Une immense flamme jaillit : le fort saute. Un obus de 420 a défoncé la poudrière, mettant feu à douze mille kilos de poudre. La déflagration fait sauter les voûtes, renverse les coupoles de 210 mm, qui pèsent 40.000 kg. La voûte de la galerie centrale se fend dans toute sa longueur. Seuls quelques hommes qui se trouvaient dans les locaux de la contrescarpe et dans les petites coupoles sont indemnes. Le commandant Naessens est évanoui près d’un tas de projectiles.

Dégâts d’un obus de 420 - 28.7 ko
Dégâts d’un obus de 420
Collection privée

Devant les jumelles des observateurs allemands surgissent, l’un après l’autre, les premiers survivants. Une batterie continue à tirer, puis les derniers canons cessent le tir.

Les Allemands progressent prudemment. Une dizaine de fantassins belges font encore résolument face aux assaillants. Les fantassins allemands les abattent. Le combat dure à peine quelques minutes.

Dégâts d’un obus de 420 - 19.2 ko
Dégâts d’un obus de 420
Collection privée

Dans la partie gauche du fossé gît le général Leman. Il se rendait dans le bureau du commandant quand un souffle violent l’a renversé. Des officiers l’ont hissé vers l’extérieur par une embrasure.

Les Allemands organisent les secours pour les derniers survivants. Des autos arrivent pour le transport des blessés.

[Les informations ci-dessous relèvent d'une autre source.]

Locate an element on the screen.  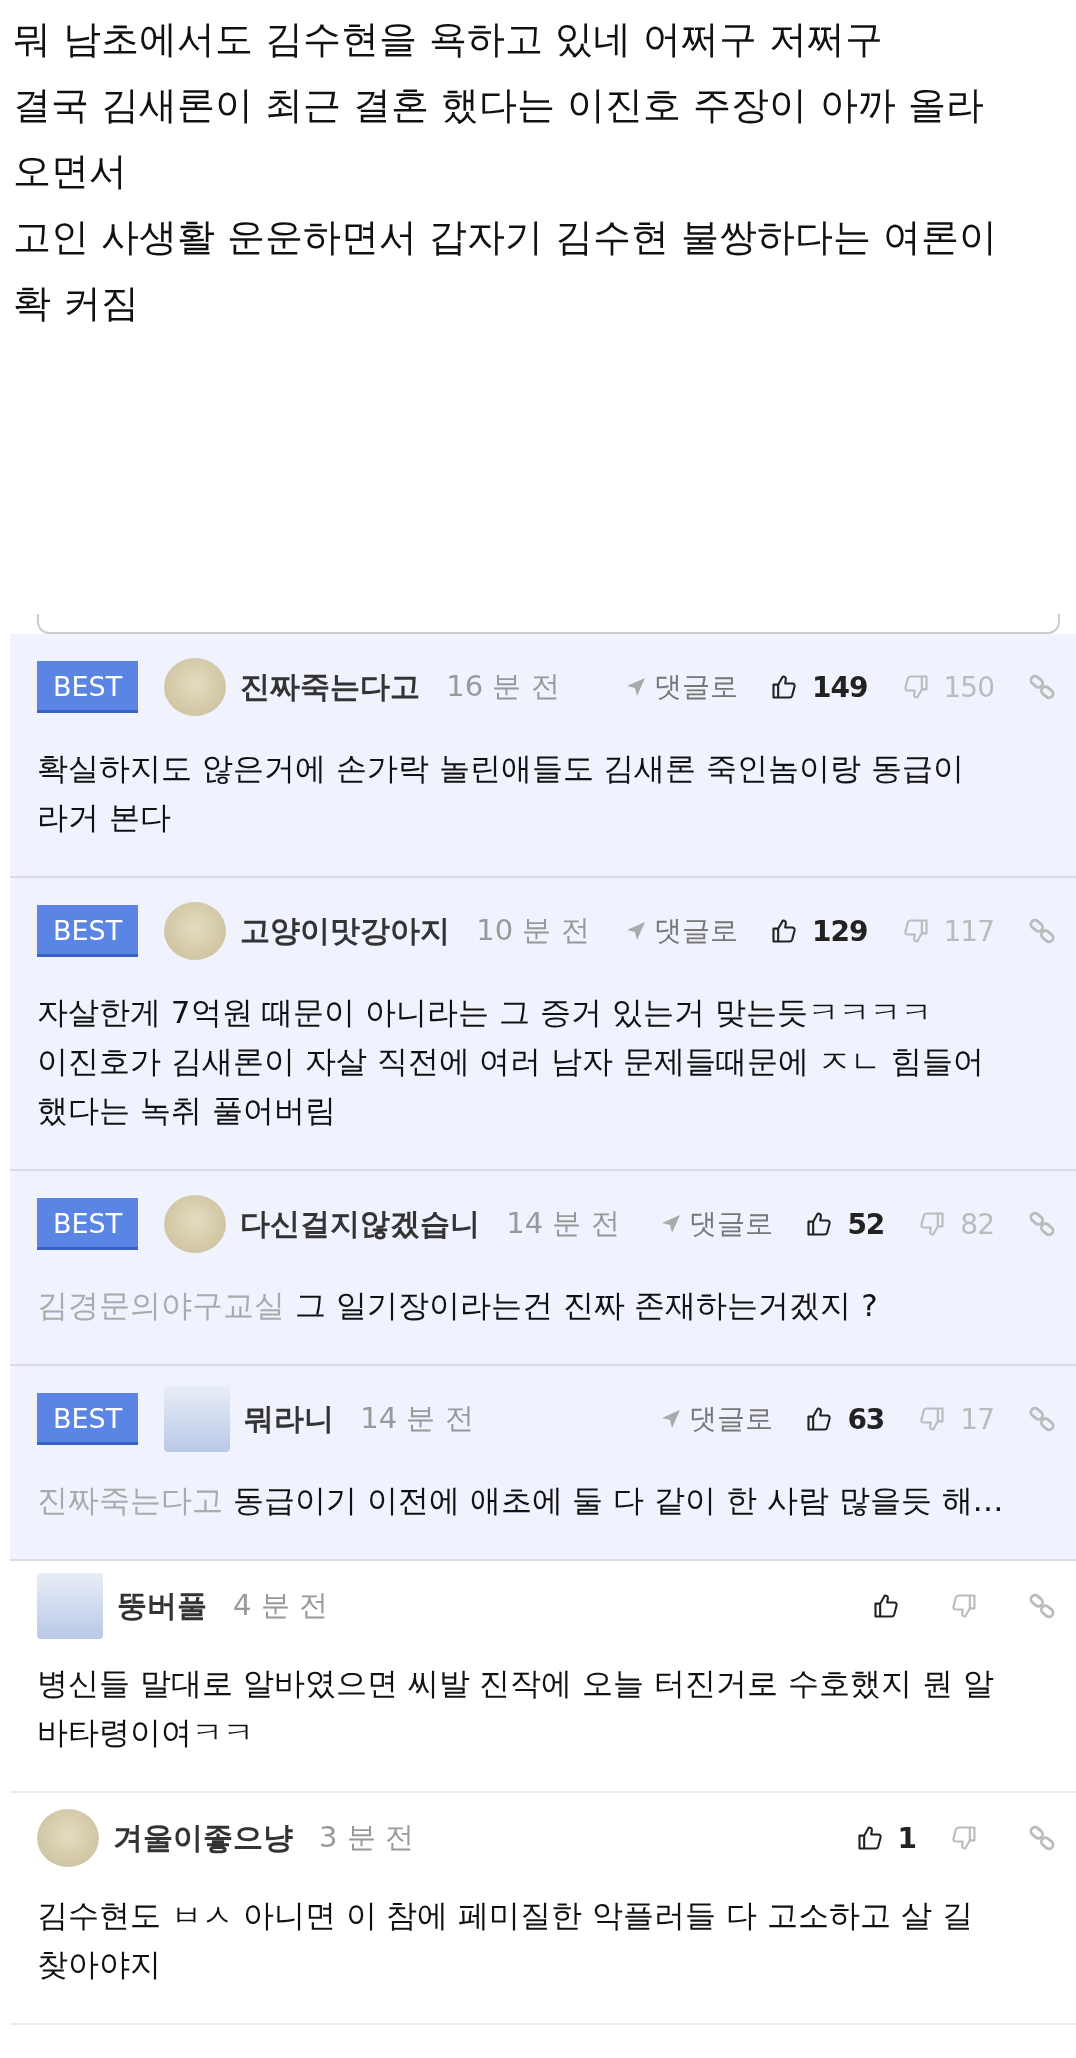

Plus de quarante fantassins et artilleurs réussissent à s’échapper et reprendront les armes quelques jours plus tard.

16 août

Apprenant la fin tragique du fort de Loncin, les derniers forts de Liège se rendent et les armées allemandes peuvent s’ébranler.

Conclusion

Comme tous les autres forts de Liège, le fort de Loncin n’était plus capable de résister aux projectiles modernes : il eût fallu pour cela un blindage en béton armé. L’armée allemande disposait de redoutables pièces d’artillerie telles que le canon de 420, tirant un obus de près d’une tonne. Malgré cette disproportion de moyens, le fort ne s’est jamais rendu et a été entièrement détruit par une explosion. Il était le dernier verrou empêchant les Allemands de mettre en œuvre le plan Schlieffen en passant à travers la Belgique.